Tout le monde y a accès, même les homosexuels vivant en couple. C’est donc la fin d’une hiérarchie des classes sexuelles, avec les couples hétérosexuels dominant la société, reconnus par l’Etat, et tout en bas, des couples de même sexe, juridiquement inexistants et sans droits, comme c’est le cas dans la large majorité des Etats du monde aujourd’hui. 

A noter que l’obtention du mariage pour les homosexuels n’a enlevé aucun droit à personne. Aucun hétérosexuel ne s’est vu déposséder de ses droits. A l’exception de la fin d’un privilège. Egaux en droits, pouvant aimer librement, les homosexuels retrouvent alors toute leur dignité. 
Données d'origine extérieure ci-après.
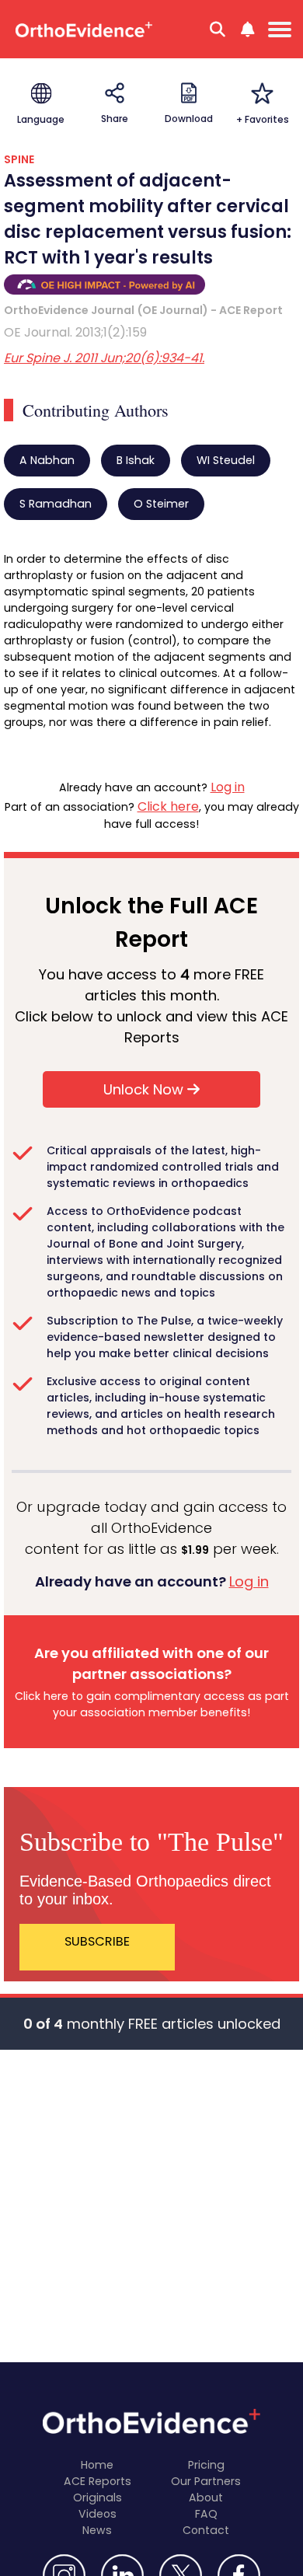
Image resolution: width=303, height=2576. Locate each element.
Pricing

1-4 Une condition nécessaire à la lutte réelle contre l’homophobie

De plus, l’égalité juridique est une étape importante et nécessaire pour une lutte profonde contre l’homophobie. Il n’y a pas de lutte contre l’homophobie efficace tant que les homosexuels n’ont pas les mêmes droits que les hétérosexuels. 

D’ailleurs, une étude américaine de 2019 démontre qu’après l’ouverture du mariage aux homosexuels, l’homophobie baisse considérablement  (Eugene K. Ofosu, Michelle K. Chambers, Jacqueline M. Chen et Eric Hehman. Same-sex marriage legalization associated with reduced implicit and explicit antigay bias.  PNAS, 30 avril 2019,  vol. 116 no.18) .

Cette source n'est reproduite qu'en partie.